While much of financial re-regulation deals with matters ordinary people never encounter, the Consumer Financial Protection Agency (CFPA) strikes to the heart of Main Street. This new agency would be charged with surveying the consumer finance landscape from mortgages to credit cards to make sure that the financial powers that be aren't selling predatory or otherwise unsound products. It would have the ability to write and enforce rules.
The House bill includes a stand-alone CFPA. The Senate bill would tuck the agency into the Federal Reserve, where it would technically still be independent, but might, CFPA proponents worry, come to take a back seat to the Fed's primary objectives of monetary policy and financial system stability.

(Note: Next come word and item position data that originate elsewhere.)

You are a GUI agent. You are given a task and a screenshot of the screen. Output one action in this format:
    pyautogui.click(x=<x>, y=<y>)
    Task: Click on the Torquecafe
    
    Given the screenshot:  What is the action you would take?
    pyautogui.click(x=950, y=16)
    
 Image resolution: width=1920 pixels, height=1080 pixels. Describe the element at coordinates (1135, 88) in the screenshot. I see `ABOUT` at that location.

Congress has stripped out much of what the Obama Administration originally proposed for the CFPA. For example, in the House bill auto dealers are specifically exempted. In neither bill is there a mandate for sellers of financial products to offer simple, no-frills versions of their wares. And banks with under $10 billion in assets including most community banks and credit unions wouldn't fall under the purview of the CFPA. The House bill does, however, include a series of amendments to the Truth in Lending Act in order to make mortgage industry practices more consumer-friendly. Among other things, the bill would require lenders to look at and verify documentation in order to determine that a borrower has a "reasonable ability to repay" his loan.